(Collected data)
----------------

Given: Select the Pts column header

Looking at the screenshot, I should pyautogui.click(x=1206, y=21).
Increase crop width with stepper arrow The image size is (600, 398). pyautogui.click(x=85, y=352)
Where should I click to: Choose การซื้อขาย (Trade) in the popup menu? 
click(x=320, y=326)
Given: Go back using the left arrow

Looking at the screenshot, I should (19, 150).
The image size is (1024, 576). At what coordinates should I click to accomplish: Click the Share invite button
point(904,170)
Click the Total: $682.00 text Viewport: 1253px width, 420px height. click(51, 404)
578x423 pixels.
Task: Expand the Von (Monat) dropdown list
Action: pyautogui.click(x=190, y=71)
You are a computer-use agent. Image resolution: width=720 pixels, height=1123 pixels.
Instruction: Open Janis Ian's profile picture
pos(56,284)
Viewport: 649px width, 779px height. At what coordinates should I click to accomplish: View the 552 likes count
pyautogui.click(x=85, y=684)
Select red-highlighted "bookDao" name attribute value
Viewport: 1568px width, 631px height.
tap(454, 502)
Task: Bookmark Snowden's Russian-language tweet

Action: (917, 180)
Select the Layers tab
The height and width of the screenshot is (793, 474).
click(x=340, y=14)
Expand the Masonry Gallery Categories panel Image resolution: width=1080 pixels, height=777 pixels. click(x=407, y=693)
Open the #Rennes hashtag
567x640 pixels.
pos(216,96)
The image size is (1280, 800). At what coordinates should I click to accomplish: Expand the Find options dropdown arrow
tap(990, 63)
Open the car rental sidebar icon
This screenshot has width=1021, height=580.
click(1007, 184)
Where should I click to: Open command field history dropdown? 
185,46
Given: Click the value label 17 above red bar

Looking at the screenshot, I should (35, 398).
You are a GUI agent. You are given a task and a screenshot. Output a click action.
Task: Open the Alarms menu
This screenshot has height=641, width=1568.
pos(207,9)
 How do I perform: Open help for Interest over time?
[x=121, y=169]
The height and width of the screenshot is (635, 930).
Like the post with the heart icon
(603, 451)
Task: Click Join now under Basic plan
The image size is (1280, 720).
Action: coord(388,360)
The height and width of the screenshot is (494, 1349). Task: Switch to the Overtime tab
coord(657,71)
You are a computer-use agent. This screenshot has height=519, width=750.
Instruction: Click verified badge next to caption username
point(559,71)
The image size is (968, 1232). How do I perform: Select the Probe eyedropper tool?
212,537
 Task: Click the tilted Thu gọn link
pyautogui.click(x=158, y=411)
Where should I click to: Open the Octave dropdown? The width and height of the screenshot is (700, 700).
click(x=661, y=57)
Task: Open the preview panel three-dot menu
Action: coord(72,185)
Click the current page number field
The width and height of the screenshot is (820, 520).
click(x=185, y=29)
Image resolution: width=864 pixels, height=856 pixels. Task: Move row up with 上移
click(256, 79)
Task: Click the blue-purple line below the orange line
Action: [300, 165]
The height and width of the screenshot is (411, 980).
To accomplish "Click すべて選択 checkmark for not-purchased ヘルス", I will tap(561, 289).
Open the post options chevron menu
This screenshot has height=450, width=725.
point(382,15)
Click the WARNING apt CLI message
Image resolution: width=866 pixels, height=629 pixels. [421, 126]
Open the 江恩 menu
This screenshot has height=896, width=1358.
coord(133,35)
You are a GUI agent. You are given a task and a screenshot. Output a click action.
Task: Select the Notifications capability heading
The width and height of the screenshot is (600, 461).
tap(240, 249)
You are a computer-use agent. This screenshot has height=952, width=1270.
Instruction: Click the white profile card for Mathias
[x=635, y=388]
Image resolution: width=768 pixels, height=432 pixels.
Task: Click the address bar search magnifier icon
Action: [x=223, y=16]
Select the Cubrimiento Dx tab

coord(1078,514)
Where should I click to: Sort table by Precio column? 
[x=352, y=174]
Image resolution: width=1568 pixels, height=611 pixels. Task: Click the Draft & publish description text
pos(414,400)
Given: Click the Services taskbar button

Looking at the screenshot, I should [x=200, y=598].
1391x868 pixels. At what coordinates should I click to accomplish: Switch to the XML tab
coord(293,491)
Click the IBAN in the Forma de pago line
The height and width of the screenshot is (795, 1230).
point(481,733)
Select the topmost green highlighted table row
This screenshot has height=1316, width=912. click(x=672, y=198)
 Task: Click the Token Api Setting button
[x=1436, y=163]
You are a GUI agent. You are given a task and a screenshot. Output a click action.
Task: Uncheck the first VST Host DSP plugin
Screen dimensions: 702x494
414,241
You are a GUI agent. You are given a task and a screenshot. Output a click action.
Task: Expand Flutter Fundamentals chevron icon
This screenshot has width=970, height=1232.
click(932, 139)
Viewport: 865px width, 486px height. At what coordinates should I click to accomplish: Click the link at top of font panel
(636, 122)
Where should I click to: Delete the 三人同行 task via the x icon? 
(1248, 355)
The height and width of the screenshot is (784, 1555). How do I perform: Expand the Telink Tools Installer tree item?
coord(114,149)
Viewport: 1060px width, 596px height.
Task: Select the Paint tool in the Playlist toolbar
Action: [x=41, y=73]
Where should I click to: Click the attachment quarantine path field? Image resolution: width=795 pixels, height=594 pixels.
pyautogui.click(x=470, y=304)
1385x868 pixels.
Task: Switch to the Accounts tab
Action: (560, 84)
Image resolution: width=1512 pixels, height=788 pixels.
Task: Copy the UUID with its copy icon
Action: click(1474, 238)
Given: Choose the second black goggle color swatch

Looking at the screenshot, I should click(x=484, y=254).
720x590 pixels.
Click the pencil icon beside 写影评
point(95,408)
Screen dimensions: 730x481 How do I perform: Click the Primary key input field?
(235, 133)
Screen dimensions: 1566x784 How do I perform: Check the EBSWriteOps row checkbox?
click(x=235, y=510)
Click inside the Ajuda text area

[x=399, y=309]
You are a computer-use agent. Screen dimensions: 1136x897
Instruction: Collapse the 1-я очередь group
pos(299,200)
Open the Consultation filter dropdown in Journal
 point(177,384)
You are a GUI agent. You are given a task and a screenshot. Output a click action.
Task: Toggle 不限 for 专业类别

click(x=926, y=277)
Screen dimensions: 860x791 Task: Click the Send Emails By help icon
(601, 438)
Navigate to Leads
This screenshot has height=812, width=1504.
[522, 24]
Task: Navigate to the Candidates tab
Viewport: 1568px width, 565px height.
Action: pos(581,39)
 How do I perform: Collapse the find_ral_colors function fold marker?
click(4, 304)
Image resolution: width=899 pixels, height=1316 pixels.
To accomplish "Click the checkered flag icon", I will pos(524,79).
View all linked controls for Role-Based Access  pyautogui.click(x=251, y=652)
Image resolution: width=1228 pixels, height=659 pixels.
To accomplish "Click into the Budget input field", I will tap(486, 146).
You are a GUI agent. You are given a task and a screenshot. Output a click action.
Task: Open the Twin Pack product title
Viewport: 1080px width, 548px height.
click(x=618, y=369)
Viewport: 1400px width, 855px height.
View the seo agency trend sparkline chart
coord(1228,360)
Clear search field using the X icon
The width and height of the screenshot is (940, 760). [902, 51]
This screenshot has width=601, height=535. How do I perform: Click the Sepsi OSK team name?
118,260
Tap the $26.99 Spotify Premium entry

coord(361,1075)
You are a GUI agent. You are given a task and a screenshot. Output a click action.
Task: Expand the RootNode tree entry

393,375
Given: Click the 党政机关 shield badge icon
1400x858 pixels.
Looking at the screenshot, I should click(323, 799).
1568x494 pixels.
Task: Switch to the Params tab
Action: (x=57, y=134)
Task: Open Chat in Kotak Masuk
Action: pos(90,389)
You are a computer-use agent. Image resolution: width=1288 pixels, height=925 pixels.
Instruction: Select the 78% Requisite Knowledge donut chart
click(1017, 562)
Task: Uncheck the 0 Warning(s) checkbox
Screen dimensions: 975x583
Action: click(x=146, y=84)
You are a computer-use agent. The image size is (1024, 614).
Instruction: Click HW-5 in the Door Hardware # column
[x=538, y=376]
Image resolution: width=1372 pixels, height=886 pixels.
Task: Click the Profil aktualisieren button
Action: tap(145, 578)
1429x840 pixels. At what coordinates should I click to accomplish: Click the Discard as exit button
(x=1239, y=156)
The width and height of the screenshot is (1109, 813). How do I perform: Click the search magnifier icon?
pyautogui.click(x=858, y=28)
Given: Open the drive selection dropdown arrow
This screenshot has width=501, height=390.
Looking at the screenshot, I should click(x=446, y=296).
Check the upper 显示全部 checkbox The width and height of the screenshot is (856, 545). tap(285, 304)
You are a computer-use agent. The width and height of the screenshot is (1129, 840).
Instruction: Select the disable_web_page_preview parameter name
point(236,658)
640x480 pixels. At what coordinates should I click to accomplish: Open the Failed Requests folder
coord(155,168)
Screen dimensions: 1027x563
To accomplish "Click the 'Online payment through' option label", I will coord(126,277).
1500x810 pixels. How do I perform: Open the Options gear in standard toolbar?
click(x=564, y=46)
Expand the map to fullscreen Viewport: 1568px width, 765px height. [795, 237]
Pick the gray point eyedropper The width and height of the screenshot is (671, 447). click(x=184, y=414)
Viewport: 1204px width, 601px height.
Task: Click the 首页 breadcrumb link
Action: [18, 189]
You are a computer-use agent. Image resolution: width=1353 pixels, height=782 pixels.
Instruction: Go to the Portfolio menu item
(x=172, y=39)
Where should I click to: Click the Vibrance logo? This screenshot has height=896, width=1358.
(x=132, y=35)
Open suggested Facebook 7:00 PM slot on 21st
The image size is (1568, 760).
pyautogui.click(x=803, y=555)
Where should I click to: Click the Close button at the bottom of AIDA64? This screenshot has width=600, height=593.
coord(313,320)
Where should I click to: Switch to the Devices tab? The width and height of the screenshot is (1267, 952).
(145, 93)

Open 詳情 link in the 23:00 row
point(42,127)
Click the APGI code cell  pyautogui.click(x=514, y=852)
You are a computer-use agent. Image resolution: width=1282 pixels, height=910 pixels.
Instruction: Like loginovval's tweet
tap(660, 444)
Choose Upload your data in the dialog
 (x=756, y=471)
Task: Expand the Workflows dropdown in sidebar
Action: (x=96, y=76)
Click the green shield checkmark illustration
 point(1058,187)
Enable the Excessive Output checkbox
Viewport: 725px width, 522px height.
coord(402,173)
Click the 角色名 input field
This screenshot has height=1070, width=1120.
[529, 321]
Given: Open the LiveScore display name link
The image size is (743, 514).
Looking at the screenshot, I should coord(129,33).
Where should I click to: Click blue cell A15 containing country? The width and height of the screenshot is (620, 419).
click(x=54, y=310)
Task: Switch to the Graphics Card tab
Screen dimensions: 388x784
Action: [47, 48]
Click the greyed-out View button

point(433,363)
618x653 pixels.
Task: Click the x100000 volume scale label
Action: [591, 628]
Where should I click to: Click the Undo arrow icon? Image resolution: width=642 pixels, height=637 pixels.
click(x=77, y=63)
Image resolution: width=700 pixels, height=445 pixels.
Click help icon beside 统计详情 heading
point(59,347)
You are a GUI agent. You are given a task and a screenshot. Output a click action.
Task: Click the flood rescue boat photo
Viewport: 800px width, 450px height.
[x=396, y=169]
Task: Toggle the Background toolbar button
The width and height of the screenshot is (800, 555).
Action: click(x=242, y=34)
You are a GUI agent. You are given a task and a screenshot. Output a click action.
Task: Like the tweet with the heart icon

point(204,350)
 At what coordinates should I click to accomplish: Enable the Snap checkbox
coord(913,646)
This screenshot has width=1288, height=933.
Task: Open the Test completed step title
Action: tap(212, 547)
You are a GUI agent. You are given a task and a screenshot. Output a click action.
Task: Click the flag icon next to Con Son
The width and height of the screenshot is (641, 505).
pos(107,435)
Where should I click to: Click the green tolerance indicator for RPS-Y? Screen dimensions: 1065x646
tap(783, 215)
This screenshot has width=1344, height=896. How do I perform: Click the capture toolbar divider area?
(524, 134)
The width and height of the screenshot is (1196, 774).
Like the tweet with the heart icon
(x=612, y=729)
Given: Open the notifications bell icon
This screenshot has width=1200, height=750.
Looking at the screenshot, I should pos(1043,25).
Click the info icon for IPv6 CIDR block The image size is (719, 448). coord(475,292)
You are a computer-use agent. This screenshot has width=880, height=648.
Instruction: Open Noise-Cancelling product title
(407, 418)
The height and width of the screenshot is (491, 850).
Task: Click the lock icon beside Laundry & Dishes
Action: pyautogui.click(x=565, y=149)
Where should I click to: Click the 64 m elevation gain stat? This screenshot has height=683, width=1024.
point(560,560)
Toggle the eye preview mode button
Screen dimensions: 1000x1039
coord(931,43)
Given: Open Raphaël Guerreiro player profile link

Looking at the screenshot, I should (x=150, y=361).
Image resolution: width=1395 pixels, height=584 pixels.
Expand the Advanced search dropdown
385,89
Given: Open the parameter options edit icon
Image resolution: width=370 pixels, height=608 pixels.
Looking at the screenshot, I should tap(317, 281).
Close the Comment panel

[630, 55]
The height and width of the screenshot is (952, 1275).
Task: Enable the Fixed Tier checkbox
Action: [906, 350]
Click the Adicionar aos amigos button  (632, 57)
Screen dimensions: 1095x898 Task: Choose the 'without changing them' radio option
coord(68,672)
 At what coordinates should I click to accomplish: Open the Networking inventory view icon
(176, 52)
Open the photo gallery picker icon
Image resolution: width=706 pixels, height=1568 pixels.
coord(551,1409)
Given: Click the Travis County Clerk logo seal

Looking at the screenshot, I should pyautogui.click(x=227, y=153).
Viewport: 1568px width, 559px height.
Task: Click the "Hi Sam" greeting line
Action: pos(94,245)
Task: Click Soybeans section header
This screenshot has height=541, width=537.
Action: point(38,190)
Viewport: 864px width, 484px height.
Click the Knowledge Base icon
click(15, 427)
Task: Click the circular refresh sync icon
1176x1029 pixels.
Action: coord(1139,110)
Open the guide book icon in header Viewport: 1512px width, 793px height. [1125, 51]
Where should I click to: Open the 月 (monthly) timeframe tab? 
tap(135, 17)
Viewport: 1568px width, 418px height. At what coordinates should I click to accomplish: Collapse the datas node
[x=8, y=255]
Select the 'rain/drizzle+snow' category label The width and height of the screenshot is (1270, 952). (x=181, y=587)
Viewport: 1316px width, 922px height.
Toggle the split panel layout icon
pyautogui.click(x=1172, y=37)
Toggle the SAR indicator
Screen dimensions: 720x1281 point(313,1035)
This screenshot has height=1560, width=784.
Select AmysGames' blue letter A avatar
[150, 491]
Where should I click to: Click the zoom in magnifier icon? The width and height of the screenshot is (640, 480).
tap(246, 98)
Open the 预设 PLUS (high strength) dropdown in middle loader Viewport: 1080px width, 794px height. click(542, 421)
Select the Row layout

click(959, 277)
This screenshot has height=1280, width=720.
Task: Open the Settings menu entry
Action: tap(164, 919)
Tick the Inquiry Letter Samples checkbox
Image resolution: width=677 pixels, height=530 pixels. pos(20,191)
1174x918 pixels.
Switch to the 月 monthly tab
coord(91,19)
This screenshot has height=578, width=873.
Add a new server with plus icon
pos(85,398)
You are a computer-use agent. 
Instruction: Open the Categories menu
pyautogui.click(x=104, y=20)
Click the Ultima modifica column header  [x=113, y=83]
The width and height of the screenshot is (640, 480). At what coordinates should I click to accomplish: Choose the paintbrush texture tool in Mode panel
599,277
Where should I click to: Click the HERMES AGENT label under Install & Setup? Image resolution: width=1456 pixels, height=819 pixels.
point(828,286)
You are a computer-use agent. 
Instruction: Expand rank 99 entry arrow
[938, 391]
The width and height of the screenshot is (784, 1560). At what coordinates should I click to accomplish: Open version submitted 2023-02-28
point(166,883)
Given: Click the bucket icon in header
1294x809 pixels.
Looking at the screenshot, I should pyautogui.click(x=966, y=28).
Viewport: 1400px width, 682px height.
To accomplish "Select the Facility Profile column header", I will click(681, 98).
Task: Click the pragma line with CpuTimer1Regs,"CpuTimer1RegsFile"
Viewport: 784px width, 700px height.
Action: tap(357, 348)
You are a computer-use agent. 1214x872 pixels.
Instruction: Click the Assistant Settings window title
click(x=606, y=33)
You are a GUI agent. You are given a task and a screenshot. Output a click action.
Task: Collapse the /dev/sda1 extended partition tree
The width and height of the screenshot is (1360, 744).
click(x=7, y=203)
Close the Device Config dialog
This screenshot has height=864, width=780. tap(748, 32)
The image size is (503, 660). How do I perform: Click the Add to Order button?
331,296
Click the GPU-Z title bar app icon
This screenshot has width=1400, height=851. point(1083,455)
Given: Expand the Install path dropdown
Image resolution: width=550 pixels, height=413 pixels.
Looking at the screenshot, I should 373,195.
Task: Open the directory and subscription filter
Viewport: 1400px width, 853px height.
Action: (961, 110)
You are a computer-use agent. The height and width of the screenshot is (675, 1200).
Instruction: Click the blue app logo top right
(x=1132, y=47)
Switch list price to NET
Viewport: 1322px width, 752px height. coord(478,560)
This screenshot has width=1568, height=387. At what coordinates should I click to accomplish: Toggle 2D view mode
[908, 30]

----------------

## Work request
From the very first line of the data through the line with "Increase crop width" in it, please reproduce each line exactly and output nothing more.

## Answer section
Given: Select the Pts column header

Looking at the screenshot, I should pyautogui.click(x=1206, y=21).
Increase crop width with stepper arrow The image size is (600, 398). pyautogui.click(x=85, y=352)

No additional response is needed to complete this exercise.